VOTRE CONSIGNE>
Recopiez à l'identique le passage du texte sur la technique qui va de « 1. Définitions » jusqu'à « humaines non productives.) » inclus.

──────── PAGE ────────

LA TECHNIQUE

1. Définitions

1/ Le travail est une activité productive, c’est-à-dire une activité humaine réglée (qui se fait selon des règles, des procédures), productrice de biens ou de services destinés à la satisfaction des besoins. (Le travail s’oppose au jeu, au loisir, au divertissement, activités humaines non productives.)

2/ Une technique est un savoir-faire productif, c’est-à-dire un savoir-faire organisant efficacement les actions nécessaires à la production d’un bien ou d’un service.

Le « savoir » étant déterminé par la science et le « faire» par le travail, la technique comme « savoir-faire » trouve son expression achevée dans l’application pratique des sciences à la production d’objets ou de services.

──────── DONNÉES FOURNIES ────────

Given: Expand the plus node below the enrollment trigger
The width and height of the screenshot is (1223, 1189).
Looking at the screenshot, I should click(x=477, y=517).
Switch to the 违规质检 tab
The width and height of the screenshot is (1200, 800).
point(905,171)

────────
──────── DONNÉES FOURNIES ────────

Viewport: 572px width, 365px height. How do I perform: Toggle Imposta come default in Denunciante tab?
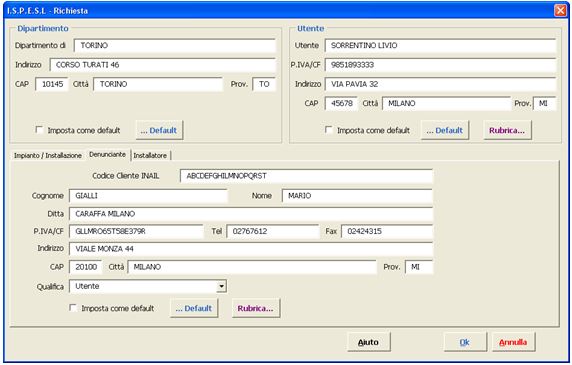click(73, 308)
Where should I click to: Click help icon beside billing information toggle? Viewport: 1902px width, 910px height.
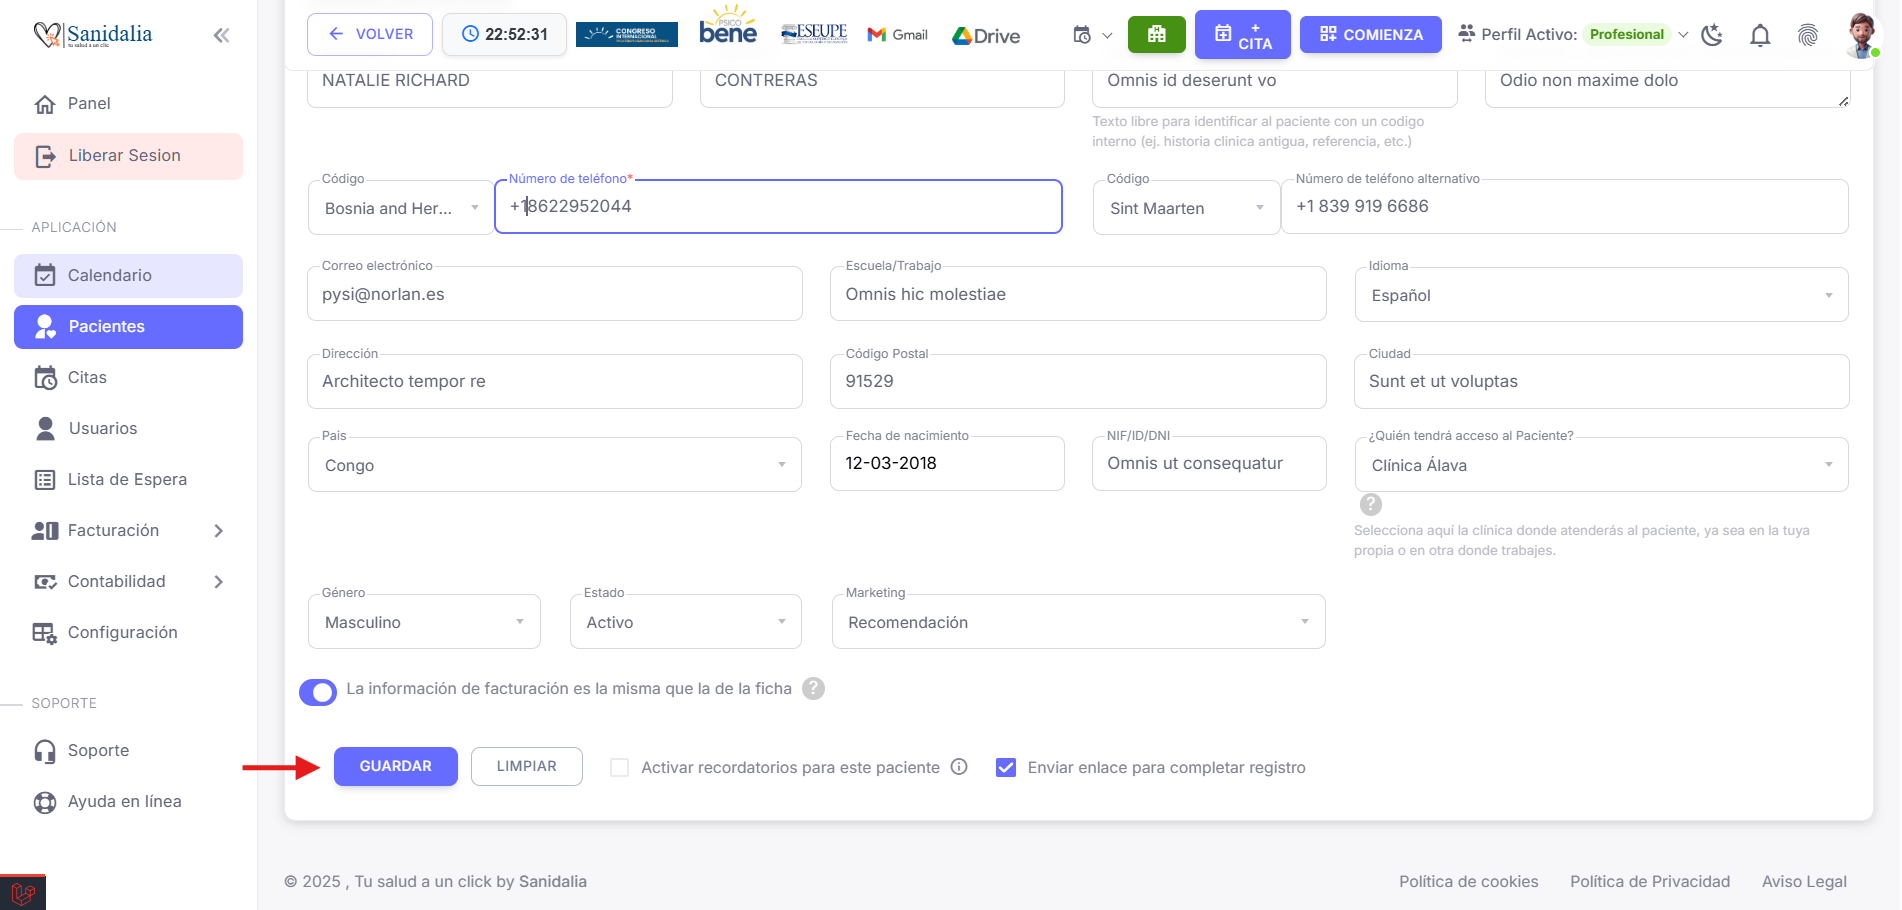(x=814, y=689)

────────
──────── DONNÉES FOURNIES ────────

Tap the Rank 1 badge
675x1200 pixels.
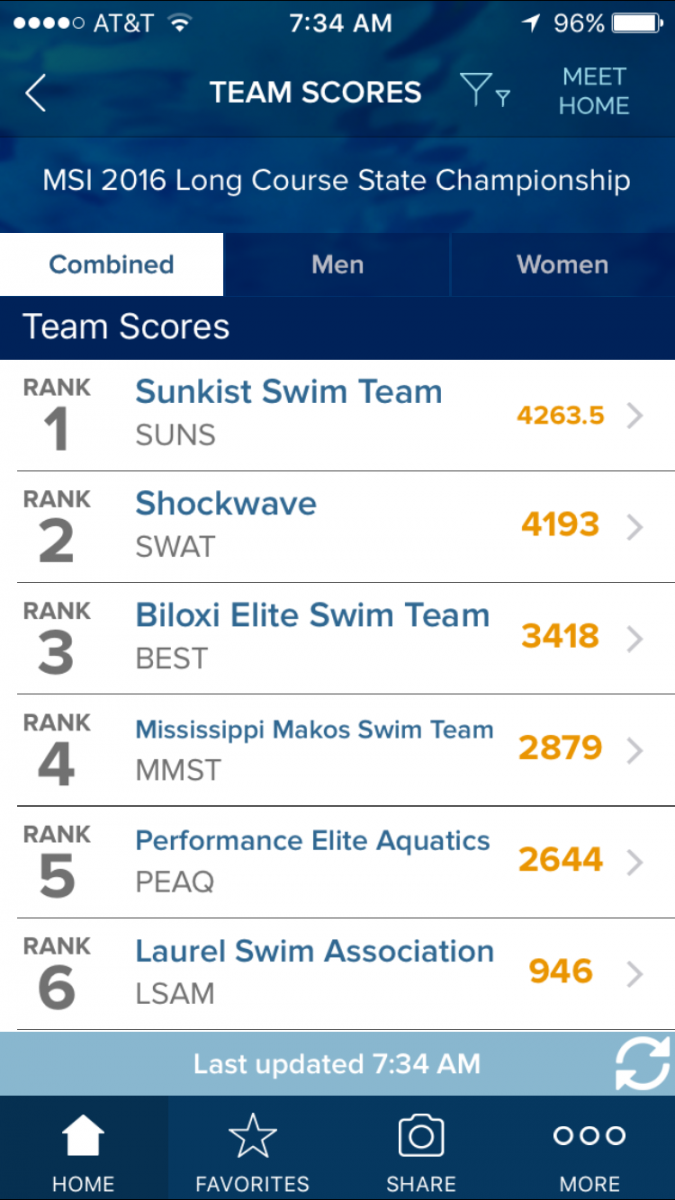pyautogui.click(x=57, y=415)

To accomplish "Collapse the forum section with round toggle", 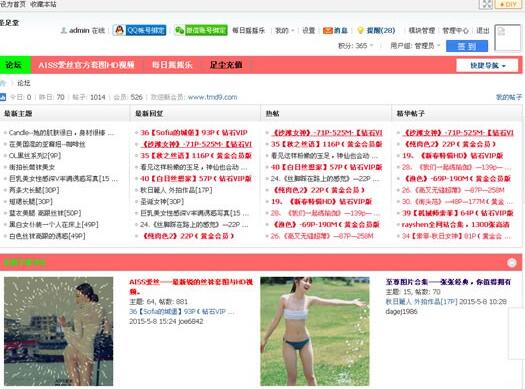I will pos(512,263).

────────

RÉPONSE À L'EXERCICE>
1. Définitions

1/ Le travail est une activité productive, c’est-à-dire une activité humaine réglée (qui se fait selon des règles, des procédures), productrice de biens ou de services destinés à la satisfaction des besoins. (Le travail s’oppose au jeu, au loisir, au divertissement, activités humaines non productives.)